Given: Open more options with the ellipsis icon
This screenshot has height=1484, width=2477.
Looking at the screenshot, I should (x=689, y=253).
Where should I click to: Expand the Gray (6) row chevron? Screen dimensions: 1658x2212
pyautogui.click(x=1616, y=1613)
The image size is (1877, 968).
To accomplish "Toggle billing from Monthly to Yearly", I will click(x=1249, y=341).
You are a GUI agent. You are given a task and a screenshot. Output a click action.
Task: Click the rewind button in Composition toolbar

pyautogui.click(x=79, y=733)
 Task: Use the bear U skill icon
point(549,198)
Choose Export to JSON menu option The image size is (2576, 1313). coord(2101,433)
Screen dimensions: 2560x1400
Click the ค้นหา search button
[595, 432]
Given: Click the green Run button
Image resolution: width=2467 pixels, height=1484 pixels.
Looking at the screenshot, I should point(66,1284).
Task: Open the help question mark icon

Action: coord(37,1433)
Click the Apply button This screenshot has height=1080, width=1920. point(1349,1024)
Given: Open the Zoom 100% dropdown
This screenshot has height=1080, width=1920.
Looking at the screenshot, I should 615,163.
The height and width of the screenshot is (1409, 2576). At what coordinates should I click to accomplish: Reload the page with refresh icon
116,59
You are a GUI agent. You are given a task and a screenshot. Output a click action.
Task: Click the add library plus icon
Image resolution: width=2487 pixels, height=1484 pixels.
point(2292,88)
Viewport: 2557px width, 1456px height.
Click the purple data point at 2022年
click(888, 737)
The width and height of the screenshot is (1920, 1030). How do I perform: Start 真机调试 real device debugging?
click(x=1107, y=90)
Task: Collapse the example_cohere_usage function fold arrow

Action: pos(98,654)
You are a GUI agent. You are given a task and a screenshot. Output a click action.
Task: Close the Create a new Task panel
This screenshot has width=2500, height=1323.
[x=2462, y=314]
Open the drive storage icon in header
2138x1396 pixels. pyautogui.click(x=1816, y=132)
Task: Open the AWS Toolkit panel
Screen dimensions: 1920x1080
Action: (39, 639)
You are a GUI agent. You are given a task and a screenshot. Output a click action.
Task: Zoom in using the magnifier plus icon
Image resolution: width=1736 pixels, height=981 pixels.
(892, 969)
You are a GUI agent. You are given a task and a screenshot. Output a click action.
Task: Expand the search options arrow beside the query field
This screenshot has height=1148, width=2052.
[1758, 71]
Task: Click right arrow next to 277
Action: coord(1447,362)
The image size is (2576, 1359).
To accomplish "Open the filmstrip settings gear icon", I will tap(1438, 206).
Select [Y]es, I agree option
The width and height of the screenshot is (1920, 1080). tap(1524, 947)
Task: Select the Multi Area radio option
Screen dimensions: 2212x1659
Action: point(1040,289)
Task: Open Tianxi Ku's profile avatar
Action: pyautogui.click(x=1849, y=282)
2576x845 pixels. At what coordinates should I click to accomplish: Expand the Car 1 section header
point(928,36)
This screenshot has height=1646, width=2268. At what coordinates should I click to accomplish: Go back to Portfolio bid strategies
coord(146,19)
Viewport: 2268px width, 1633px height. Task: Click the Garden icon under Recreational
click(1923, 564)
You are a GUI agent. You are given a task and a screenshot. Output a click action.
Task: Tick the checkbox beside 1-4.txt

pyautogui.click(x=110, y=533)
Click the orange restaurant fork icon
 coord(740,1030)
☆ ☆ ☆
#### [Task item]
Lines with the word "will": how many appear in the data? State only the number.

#### [Output of the exercise]
2